Майя тяжело вздохнула.
– Задохнулась от дыма? – спросил Николай.
– Да нет, ее убили, – округлив глаза, выдохнула Майя.
– Кто?
– Внук или дружки, или все вместе.
– Откуда вы знаете?
– Милиционеры предположили. Меня в понятые пригласили, так что совершенно неожиданно для себя я оказалась в курсе событий. Когда ее выносили в черном мешке, мне чуть плохо не стало. Потом полночи не спала, давление поднялось. Вчера на работу не пошла, плохо себя чувствовала. Вот и уборка затянулась…
Вид у Майи был настолько здоровый, что Щербак невольно подумал: если она больная такая свеженькая, то как же она выглядит, когда здоровая?
– А вы знаете фамилию этого Митьки, внука Заботиной?
– Нет, как-то не приходилось слышать. Я с ним-то почти не знакома. Когда мы все переехали в этот дом и потихоньку перезнакомились, Зинаида Михайловна мне его однажды представила: «Вот мой внучок, Митенька». Потом я иногда его видела, когда он приезжал к ней. Но вы знаете, он мне сразу не понравился. От таких предпочитаю держаться подальше.
– А чем же он вам не понравился?
– Вид у него человека лживого… Глаза бегают, разговаривает – в лицо не смотрит, голову опускает. Чистый уголовник. Кстати, возможно, он действительно сидел. У него на руках наколки. Я еще удивлялась – чему она так радовалась, когда он приезжал? Может, из-за одиночества. Мне бы, честно говоря, и в дом его впускать было бы страшно.
– А с друзьями он часто приходил?
– Иногда с ним двое-трое было. Но шум они никогда не производили, не беспокоили. Так что у меня к ним претензий не было.
– А в тот раз, перед пожаром, вы ничего не слышали?
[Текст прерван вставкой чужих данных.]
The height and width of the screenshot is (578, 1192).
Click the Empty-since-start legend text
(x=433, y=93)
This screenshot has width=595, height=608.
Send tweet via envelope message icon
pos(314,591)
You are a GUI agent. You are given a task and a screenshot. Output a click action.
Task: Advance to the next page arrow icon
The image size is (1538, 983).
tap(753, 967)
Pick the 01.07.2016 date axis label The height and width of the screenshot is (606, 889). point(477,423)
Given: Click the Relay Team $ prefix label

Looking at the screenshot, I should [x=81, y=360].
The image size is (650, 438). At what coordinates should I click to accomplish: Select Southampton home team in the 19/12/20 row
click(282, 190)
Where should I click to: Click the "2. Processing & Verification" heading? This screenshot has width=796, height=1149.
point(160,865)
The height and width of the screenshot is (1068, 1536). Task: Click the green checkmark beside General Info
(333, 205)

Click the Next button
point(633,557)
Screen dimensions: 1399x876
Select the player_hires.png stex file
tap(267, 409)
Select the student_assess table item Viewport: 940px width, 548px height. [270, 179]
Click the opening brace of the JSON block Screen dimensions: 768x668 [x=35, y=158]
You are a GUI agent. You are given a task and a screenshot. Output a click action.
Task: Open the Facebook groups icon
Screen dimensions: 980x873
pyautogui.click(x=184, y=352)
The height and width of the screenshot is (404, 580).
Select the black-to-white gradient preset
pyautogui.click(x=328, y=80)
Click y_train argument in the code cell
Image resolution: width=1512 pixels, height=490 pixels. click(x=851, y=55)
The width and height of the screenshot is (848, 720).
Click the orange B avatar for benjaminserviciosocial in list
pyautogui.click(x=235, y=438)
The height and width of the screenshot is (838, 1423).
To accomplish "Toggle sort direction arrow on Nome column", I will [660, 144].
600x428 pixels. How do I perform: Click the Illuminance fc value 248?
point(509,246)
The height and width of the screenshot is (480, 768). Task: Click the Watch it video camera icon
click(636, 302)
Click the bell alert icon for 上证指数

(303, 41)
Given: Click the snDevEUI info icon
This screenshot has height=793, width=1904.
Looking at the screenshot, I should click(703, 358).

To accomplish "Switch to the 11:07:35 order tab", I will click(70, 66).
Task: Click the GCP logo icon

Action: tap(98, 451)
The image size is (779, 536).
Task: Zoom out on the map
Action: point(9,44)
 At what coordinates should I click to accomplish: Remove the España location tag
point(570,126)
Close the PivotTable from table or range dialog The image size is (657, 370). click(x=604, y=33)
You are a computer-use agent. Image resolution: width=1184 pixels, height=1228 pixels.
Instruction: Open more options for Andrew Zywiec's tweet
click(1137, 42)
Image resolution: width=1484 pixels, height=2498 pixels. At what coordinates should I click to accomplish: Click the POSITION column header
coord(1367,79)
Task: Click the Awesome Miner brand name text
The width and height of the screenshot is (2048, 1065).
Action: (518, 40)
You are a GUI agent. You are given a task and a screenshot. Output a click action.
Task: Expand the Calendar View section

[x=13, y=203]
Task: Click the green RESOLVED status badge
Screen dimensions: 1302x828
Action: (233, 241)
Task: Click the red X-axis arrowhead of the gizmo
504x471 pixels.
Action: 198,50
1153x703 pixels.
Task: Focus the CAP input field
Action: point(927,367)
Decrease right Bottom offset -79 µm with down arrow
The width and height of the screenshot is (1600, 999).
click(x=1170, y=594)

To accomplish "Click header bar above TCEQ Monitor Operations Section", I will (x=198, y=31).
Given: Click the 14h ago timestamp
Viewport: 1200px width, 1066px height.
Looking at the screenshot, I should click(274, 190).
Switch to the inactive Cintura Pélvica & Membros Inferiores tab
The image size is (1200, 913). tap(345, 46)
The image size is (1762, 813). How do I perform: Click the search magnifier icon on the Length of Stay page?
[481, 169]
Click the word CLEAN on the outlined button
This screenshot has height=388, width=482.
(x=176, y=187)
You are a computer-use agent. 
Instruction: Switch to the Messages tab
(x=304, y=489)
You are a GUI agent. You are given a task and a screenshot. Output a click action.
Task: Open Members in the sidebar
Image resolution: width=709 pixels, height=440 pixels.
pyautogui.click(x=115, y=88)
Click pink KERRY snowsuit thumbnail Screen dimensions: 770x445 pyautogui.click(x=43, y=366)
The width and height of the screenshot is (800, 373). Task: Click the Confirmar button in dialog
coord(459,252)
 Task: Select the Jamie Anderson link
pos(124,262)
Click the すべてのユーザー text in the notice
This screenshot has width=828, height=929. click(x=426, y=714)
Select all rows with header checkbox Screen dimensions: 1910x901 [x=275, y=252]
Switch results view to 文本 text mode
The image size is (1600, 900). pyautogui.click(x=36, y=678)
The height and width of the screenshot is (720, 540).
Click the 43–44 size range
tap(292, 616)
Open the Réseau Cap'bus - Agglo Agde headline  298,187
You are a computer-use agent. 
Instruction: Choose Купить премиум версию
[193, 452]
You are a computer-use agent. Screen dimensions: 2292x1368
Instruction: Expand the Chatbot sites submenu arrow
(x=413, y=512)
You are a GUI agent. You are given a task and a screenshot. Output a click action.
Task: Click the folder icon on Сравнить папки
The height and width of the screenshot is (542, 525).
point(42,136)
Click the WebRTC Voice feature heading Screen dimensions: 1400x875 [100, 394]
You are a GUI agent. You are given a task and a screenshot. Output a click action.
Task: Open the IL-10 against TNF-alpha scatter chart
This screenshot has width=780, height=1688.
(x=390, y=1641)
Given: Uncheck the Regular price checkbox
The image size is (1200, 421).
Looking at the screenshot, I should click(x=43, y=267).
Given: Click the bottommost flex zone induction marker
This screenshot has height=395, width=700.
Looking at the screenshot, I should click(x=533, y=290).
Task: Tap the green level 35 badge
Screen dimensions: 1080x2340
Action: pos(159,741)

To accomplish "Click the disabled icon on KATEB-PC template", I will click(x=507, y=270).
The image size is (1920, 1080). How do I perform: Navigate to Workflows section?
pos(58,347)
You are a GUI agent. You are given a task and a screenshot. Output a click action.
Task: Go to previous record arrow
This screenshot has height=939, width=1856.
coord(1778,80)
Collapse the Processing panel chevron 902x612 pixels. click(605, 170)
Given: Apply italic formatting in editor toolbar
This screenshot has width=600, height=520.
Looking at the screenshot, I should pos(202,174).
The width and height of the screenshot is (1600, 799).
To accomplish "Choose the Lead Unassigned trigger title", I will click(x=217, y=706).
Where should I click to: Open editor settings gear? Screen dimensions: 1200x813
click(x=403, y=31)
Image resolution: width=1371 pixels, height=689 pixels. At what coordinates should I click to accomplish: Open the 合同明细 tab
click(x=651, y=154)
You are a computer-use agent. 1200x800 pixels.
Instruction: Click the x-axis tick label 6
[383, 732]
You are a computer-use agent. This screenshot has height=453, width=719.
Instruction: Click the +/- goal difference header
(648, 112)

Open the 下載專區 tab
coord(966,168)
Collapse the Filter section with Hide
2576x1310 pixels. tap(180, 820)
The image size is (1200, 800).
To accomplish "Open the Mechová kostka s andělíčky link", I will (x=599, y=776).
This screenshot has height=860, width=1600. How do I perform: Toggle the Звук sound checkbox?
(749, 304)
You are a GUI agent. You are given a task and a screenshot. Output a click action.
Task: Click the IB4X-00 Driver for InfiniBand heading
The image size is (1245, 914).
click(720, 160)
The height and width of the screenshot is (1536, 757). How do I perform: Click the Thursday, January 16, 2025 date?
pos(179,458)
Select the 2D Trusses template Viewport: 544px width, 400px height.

– Музыку громче включили, но тоже в пределах допустимого. Конечно, мне было слышно, когда я в прихожую выходила. Но это не тот случай, когда нужно приструнить людей. Себе дороже. Квартира Заботиной напротив, так что не особенно мешали. Когда я дверь в комнате закрываю, не слышно.
– И когда они ушли, вы тоже не слышали?
– Нет, – с виноватым видом ответила Майя.
– И еще вопрос. В каких отношениях вы были с соседкой? Она вам рассказывала что-нибудь о личной жизни? Почему она в старости надумала развестись с мужем?
– Ну, отношения у нас сначала были просто соседские. В смысле – здоровались. Однажды на Пасху она меня пригласила, чай попить с куличом. Вот только тогда и разговорились. После того случая мы с ней иногда чай пили – то у меня, то у нее. И постепенно она мне рассказала о своей жизни. Что прожили с дедом пятьдесят девять лет, но в последние годы он ее ужасно раздражал. Все сутяжничал с властями, чего-то добивался. И если бы для семьи – то ладно, а он то помойку требовал перенести в соседний двор, то магазин убрать под окнами, то обустройством детской площадки занимался, то дворовым сквером.
– А ей хотелось, чтобы он дома сидел? Старик приносил пользу людям, заботился о чужих детях, соседях.
– И совсем не заботился о своей семье. У него пенсия была хорошая, так он выделял для семьи крохи, едва на питание хватало. А остальное копил. Она говорила, что он деньги прятал где-то дома. Ну, она обижалась, что он прячет от нее деньги. Она ж ему не чужая, столько лет вместе прожили. За пенсией он на почту ходил, так что она не знала, сколько он получает. Только догадывалась, что как бывший участник войны и как полковник в отставке – немало. А когда просила на какие-то семейные нужды, всегда говорил – денег нет. Тебе сколько ни дай – ты все потратишь. Характер к тому же у него был очень тяжелый. И Зинаиде Михайловне надоело, что он скандалил частенько, да и жили фактически на ее пенсию. Лет пять назад развелась с ним.
– А как она получила эту квартиру? Дом новый, вряд ли у нее были деньги на покупку жилья.
– А она – тоже участница Отечественной войны. Когда построили этот дом, выделили квоту для участников, вот она и получила бесплатное жилье. Правда, до этого три года маялась в комнате в коммуналке. Опять же, когда она с мужем развелась, через Совет ветеранов ей выделили жилье в бывшем общежитии.
– А что ж они не продали свою квартиру?
– Дед не хотел приватизировать. А без этого не продашь. Вообще, думаю, характер у него был не просто очень тяжелым, а несносным. Он из тех, для кого общественные интересы выше личных, а родные пускай пропадают. Ему нравилось, что все соседи его знали, уважали, даже в районной газете о нем писали, как о борце за правду. А на жену ему было наплевать.